§ REQUIREMENTS:
a) Do these statements agree with the Java code below? For each, answer yes or no and quote the words of the code that decide it. (i) Merging requires exactly one preterminal. (ii) When no merge happens, the new nodes are placed under a new head node that becomes a child of the parent. (iii) The comment on pPunct describes punctuation strings that should be split into separate tokens.
b) In the Java code below, what string joins MW_PHRASE_TAG to the simplified POS tag when phraseValue is built?
c) Pick up the Java code below after its final comment line and write the lines that follow.

§ EXCERPTED TEXT:
══════════
String phraseValue = MW_PHRASE_TAG + "_"
+ simplifyPOSTag(preterminals[i].value());
// Should we insert these new nodes as children of the parent `t`
// (i.e., "merge" the multi-word token phrase into its parent), or
// head them with a new node and set that as a child of the
// parent?
boolean shouldMerge = preterminals.length == 1
&& mergeWithConstituentWhenPossible.contains(t.value());
if (shouldMerge) {
t.setChildren(newNodes);
t.setValue(phraseValue);
} else {
Tree newHead = tf.newTreeNode(phraseValue, newNodes);
t.setChild(i, newHead);
}
}
}
private static final Pattern pQuoted = Pattern.compile("\"(.+)\"");
/**
* Strings of punctuation which should remain a single token.
*/
private static final Pattern pPunct = Pattern.compile("[.,!?:/'=()-]+");
/**
* Characters which may separate words in a single token.
══════════
§ DATA:
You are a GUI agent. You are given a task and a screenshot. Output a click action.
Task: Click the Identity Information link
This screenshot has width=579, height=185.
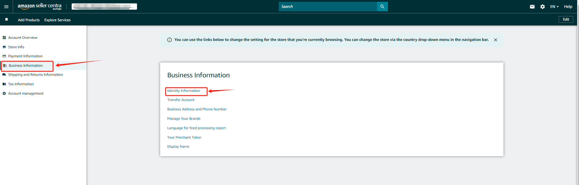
══════════
§ RESPONSES:
a)
(i) Yes: "boolean shouldMerge = preterminals.length == 1"
(ii) Yes: "Tree newHead = tf.newTreeNode(phraseValue, newNodes);" and "t.setChild(i, newHead);"
(iii) No: "Strings of punctuation which should remain a single token."

b) An underscore ("_").

c)
*/
private static final String WORD_SEPARATORS = ",-_¡!¿?()/%";
/**
* Word separators which should not be treated as separate "words" and
* dropped from a multi-word token.
*/
private static final String WORD_SEPARATORS_DROP = "_";
/**
* These bound morphemes should not be separated from the words with
* which they are joined by hyphen.
*/
// TODO how to handle clitics? chino-japonés
private static final Set<String> hyphenBoundMorphemes = new HashSet<>(Arrays.asList(
"anti", // anti-Gil
"co", // co-promotora
"ex", // ex-diputado
"meso", // meso-americano
"neo", // neo-proteccionismo
"pre", // pre-presidencia
"pro", // pro-indonesias
"quasi", // quasi-unidimensional
"re", // re-flotamiento
"semi", // semi-negro
"sub" // sub-18
));
/**
* Prepare the given token for multi-word detection / extraction.
*
* This method makes up for some various oddities in corpus annotations.
*/
private String prepareForMultiWordExtraction(String token) {
return token.replaceAll("-fpa-", "(").replaceAll("-fpt-", ")");
}
/**
* Return the (single or multiple) words which make up the given
* token.
*
* TODO can't SpanishTokenizer handle most of this?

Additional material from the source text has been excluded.